Grandparents play an important role in their grandchildren’s lives. If that relationship is interrupted or cut off, the child can end up sacrificing the most. Under Kentucky law, parents have a significant amount of control over the people their children interact with. However, grandparents can petition the court for the right to have a reasonable amount of time with their grandchildren after a divorce, separation or the death of one parent.
Grandparents’ rights involve any case between the grandparent(s) and the parent(s) involved in a dispute regarding the parents’ children. The attorneys at Hoffman Walker & Knauf are able to advocate for or defend against grandparents’ rights, which are limited by the laws of Kentucky.

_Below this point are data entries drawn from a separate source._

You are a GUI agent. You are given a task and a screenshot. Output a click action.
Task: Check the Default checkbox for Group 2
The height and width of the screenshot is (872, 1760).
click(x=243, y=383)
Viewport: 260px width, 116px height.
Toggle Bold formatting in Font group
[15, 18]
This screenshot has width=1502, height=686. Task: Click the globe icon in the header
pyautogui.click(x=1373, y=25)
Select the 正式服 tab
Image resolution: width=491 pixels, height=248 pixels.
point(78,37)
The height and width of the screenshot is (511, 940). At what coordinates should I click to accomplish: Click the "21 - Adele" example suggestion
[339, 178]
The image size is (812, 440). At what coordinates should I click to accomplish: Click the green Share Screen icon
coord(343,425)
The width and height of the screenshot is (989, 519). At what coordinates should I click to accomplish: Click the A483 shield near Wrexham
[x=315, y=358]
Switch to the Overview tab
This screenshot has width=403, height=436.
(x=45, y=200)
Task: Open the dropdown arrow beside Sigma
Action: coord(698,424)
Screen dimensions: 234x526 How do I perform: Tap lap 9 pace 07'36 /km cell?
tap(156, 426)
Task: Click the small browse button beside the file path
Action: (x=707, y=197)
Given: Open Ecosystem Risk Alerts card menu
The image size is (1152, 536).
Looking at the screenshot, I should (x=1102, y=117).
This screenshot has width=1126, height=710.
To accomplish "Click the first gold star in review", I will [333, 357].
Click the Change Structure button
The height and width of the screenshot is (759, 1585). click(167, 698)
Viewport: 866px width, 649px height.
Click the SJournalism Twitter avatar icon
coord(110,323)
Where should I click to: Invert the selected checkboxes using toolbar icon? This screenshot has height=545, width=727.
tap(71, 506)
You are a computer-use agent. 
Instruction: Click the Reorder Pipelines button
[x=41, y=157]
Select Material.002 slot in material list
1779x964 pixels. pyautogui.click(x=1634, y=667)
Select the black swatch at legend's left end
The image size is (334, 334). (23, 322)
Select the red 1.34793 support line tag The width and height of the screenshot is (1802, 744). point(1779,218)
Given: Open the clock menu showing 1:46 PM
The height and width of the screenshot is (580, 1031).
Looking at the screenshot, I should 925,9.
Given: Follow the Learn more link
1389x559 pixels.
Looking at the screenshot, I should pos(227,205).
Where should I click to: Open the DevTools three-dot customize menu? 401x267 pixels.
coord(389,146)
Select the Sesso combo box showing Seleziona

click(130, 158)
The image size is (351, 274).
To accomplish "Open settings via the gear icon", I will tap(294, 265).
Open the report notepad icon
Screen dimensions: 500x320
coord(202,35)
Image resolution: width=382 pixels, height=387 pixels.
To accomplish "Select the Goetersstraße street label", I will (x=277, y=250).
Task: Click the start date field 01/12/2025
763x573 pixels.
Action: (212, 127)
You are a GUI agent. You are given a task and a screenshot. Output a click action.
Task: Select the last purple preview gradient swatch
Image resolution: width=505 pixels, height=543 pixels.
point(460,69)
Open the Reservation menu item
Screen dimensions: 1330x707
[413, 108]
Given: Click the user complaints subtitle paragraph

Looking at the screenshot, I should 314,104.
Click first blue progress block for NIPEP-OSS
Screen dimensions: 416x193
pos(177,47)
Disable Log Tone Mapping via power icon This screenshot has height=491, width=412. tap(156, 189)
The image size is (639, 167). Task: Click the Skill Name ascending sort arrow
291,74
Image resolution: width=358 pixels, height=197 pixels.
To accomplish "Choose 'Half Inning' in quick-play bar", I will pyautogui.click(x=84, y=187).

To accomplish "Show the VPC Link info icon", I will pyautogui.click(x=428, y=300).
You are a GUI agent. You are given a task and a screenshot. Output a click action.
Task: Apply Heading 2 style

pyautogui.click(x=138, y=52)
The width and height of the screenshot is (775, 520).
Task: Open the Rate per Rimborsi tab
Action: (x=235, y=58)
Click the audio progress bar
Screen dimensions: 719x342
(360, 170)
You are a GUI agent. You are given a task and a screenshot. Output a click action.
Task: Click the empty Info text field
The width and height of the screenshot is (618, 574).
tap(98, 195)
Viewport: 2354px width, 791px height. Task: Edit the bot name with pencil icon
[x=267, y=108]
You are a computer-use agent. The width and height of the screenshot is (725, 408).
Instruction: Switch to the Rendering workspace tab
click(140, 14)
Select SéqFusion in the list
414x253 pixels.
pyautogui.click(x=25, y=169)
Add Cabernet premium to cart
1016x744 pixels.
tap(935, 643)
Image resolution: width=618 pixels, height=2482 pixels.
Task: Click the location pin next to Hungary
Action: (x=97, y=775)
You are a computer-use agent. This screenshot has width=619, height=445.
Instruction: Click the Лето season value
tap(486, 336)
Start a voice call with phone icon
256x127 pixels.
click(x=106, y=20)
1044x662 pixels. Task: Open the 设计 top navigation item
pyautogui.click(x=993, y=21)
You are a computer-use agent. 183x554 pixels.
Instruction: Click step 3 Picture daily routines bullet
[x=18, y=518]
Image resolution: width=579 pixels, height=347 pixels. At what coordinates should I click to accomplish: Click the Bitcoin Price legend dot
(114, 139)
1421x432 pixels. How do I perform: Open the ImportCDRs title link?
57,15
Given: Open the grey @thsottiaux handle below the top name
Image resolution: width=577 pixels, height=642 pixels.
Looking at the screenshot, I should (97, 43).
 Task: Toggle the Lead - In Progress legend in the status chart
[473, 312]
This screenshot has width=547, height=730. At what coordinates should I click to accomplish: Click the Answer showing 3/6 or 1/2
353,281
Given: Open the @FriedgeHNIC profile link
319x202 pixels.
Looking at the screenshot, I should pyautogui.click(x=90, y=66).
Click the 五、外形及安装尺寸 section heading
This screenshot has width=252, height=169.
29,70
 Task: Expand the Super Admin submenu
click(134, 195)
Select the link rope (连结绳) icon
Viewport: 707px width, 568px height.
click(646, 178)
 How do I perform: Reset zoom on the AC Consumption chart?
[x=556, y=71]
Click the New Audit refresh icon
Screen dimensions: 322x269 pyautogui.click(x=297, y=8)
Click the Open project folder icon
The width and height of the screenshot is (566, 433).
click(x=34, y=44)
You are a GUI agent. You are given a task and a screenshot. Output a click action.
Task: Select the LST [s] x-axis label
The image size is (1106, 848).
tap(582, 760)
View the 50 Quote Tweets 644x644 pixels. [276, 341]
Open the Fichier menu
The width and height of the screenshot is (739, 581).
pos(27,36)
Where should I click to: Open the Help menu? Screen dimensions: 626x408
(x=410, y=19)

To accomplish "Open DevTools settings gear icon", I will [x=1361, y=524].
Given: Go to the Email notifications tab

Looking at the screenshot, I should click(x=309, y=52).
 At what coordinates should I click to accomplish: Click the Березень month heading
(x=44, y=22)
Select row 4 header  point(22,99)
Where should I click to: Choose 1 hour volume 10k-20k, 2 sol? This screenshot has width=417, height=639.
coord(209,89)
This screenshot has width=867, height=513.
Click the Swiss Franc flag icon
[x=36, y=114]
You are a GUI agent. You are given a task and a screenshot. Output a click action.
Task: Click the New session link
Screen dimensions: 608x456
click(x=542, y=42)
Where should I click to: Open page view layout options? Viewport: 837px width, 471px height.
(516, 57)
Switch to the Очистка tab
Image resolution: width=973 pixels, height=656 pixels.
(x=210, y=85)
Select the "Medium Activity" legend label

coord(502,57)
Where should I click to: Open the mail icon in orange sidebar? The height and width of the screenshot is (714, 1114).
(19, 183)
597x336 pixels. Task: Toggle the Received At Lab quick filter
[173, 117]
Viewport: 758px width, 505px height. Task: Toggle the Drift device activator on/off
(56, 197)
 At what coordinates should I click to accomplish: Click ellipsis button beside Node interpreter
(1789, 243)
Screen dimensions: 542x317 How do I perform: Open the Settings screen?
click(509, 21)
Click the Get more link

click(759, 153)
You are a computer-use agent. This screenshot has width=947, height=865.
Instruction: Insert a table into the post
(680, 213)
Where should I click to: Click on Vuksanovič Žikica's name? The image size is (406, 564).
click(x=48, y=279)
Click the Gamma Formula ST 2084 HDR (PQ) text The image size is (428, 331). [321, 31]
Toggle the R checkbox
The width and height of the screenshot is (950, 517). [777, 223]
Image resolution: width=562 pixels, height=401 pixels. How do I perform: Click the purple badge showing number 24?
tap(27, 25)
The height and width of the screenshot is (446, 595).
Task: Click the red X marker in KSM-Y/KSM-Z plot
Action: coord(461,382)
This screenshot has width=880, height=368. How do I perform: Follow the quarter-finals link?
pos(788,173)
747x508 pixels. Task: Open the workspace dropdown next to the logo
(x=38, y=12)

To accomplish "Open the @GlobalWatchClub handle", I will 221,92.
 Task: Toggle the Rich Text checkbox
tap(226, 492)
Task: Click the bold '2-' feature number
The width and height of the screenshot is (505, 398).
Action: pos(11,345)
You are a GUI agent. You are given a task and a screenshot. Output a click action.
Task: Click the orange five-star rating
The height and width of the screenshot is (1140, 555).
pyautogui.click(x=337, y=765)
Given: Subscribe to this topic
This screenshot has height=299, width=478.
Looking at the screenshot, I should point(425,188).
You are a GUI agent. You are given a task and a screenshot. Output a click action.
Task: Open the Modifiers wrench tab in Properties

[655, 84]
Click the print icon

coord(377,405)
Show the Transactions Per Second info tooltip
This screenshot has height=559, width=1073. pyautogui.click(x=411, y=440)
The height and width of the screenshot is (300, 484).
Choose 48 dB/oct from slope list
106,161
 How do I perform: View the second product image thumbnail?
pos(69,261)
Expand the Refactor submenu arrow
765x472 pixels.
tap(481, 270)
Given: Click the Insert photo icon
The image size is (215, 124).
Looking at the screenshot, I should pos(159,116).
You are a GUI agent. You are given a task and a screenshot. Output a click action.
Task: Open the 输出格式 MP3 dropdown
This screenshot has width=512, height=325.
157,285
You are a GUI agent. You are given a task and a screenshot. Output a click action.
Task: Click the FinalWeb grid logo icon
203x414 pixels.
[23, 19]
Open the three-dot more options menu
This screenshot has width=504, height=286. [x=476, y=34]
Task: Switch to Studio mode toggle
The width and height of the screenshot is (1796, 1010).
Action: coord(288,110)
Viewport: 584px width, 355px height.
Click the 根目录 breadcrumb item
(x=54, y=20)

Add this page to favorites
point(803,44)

In Kentucky, visitation may be granted to grandparents if the court determines that it is in the child’s best interest. This is not easy to achieve, so the outcome is not always to the satisfaction of the grandparents. There are many factors to consider when determining the best interest standard. Our lawyers will assist in educating you on those factors and establishing a plan of action to prove or defend your case. If the facts do not support your case, our attorneys will provide a candid assessment of your chance in court and provide alternative options.
Kentucky law presumes that parents act in their children’s best interests. Grandparents may receive visitation rights if they can prove the parent or parents are vindictively preventing them from seeing their grandchildren.
Grandparents also may petition for and receive custody of a grandchild if they can prove the child’s well-being is threatened by neglect, abuse and/or substance addiction. The court assumes that custody with a biological or legal parent is in the child’s best interest unless the child has lived with a grandparent or an adult acting as a parent for a minimum of six months if the child is under 3 years old, or for a minimum of one year if the child is over age 3. To succeed with such a petition, the grandparents must be able to show that they do not negatively influence their grandchildren.